**TASK STATEMENT:** Copy the material between the lines holding "coordinates (279, 116)." and "Looking at the", inclusive, renaming "add items by identifier" to "add items by name" and changing nothing else.

**TASK MATERIAL:**
+---+

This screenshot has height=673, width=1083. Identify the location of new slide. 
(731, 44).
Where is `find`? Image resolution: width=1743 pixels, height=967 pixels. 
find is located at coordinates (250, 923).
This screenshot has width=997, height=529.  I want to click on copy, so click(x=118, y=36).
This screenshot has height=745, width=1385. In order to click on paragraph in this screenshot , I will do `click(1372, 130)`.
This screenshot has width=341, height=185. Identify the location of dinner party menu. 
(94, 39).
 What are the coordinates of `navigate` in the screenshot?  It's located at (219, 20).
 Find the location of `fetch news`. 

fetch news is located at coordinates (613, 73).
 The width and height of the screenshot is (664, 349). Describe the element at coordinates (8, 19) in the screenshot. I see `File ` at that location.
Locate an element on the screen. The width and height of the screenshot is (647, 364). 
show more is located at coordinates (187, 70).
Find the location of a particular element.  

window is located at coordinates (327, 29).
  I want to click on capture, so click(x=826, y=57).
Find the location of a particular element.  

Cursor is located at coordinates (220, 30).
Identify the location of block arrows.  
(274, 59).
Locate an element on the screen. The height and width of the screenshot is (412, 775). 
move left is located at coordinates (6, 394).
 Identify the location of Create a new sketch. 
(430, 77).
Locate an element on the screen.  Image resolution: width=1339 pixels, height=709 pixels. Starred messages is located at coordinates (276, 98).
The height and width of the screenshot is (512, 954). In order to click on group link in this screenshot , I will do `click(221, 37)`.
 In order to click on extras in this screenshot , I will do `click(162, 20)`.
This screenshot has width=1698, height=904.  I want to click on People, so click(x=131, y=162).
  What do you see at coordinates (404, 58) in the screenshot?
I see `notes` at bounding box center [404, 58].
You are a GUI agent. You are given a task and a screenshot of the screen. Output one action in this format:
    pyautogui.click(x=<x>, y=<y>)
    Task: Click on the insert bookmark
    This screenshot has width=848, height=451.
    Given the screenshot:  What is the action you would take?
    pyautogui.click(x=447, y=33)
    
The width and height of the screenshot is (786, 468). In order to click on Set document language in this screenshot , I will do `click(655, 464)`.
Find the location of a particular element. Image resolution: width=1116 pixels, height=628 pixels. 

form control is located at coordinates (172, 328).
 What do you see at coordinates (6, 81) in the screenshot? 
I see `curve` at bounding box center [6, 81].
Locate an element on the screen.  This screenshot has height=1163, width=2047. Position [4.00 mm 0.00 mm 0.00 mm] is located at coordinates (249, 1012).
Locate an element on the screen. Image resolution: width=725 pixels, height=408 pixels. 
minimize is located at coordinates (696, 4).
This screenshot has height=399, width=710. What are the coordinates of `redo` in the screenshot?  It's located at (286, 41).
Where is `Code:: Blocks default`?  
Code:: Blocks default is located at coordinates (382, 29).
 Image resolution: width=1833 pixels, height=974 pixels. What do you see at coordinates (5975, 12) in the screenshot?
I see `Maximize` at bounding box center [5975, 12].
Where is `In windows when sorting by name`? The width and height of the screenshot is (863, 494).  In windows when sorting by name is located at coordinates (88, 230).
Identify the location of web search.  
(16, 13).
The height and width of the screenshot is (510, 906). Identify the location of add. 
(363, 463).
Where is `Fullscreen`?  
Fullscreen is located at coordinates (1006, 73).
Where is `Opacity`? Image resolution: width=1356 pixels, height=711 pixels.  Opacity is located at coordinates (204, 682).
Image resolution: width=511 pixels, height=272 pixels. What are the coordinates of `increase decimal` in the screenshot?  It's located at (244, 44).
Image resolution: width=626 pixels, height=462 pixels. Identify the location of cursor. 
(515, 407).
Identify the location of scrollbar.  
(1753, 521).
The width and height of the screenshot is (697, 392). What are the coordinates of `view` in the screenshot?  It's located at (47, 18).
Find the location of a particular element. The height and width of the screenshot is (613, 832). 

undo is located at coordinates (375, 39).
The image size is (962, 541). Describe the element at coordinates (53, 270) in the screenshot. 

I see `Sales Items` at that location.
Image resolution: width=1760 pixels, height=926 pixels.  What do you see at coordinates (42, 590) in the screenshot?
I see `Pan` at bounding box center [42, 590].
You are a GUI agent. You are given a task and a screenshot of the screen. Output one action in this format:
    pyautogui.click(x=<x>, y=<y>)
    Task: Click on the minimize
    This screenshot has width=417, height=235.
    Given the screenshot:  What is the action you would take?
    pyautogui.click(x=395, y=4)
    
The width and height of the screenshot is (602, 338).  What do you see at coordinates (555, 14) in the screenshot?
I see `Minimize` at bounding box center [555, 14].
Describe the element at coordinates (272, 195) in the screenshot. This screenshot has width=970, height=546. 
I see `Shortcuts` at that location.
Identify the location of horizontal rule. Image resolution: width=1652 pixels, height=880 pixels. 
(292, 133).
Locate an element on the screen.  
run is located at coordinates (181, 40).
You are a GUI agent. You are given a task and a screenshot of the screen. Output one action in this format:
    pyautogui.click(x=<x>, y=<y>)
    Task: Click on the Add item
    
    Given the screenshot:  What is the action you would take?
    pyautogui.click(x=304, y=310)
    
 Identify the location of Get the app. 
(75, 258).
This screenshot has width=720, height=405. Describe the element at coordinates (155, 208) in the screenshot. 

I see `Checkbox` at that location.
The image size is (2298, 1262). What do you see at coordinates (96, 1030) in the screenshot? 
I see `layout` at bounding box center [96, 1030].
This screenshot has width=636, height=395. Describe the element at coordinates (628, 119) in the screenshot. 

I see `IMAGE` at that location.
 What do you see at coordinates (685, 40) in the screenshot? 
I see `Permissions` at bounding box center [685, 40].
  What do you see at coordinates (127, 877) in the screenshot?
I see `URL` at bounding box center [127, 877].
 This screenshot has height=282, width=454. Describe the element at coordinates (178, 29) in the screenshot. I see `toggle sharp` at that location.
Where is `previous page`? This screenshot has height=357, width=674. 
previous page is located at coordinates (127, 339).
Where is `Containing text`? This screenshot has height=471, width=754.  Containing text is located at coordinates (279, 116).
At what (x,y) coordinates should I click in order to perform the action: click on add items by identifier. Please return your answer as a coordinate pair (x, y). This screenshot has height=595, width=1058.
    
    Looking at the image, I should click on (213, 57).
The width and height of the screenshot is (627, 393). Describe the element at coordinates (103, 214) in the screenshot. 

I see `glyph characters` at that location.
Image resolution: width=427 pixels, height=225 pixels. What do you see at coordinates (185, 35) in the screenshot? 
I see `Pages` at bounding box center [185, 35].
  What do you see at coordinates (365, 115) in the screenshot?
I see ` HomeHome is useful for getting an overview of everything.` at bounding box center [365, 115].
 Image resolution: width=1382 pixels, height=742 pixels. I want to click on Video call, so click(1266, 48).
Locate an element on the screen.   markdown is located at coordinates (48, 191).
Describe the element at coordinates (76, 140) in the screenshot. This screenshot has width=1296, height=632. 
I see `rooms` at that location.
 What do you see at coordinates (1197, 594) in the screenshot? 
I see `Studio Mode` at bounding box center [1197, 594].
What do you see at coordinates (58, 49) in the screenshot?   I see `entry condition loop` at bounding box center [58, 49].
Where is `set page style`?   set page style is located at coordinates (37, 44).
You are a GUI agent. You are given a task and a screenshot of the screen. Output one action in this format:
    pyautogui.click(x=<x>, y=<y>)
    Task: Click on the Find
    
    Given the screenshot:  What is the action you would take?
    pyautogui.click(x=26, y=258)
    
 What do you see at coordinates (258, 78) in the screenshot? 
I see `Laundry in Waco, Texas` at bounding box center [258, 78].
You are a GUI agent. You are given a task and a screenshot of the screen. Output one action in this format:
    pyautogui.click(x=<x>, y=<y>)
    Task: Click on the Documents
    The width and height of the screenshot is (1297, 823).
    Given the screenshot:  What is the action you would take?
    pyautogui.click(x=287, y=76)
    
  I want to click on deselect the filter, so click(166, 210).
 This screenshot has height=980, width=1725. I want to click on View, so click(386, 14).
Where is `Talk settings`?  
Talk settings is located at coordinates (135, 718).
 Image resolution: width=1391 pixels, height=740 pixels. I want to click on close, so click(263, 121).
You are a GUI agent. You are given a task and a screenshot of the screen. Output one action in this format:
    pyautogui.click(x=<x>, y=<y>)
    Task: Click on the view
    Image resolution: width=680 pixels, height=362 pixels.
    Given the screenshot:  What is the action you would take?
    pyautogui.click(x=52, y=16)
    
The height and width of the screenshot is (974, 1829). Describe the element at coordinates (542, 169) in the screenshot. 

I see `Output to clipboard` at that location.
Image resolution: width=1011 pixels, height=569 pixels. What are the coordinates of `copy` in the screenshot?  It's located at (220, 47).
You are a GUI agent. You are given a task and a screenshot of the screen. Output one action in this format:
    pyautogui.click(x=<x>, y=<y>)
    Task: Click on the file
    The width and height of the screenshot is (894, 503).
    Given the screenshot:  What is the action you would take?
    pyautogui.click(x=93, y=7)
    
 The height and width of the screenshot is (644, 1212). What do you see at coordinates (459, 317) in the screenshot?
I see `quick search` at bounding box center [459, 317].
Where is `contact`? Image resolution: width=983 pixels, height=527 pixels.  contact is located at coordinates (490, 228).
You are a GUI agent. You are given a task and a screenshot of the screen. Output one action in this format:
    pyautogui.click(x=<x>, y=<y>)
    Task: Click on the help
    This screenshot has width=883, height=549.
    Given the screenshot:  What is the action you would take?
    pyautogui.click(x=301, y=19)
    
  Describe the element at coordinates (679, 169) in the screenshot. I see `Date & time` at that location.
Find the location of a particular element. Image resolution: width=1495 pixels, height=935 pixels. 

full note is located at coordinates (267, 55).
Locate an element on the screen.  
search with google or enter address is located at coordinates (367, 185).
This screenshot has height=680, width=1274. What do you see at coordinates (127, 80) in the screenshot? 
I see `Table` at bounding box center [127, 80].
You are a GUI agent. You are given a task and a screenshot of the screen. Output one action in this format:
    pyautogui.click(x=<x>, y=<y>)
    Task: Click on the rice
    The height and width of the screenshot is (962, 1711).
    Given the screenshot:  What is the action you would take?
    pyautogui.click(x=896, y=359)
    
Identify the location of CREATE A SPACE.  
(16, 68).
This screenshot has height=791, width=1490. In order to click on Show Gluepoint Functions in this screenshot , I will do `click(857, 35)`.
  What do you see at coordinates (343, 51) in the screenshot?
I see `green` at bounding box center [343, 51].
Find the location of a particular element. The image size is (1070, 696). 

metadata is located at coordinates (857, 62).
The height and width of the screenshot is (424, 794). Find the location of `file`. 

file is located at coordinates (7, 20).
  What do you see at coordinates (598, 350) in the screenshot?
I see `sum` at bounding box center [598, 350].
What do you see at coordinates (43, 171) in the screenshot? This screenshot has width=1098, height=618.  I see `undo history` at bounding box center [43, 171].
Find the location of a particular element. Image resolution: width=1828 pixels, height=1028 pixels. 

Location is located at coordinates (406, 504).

+---+

**WORKED SOLUTION:**
Where is `Containing text`? This screenshot has height=471, width=754.  Containing text is located at coordinates (279, 116).
At what (x,y) coordinates should I click in order to perform the action: click on add items by name. Please return your answer as a coordinate pair (x, y). This screenshot has height=595, width=1058.
    
    Looking at the image, I should click on (213, 57).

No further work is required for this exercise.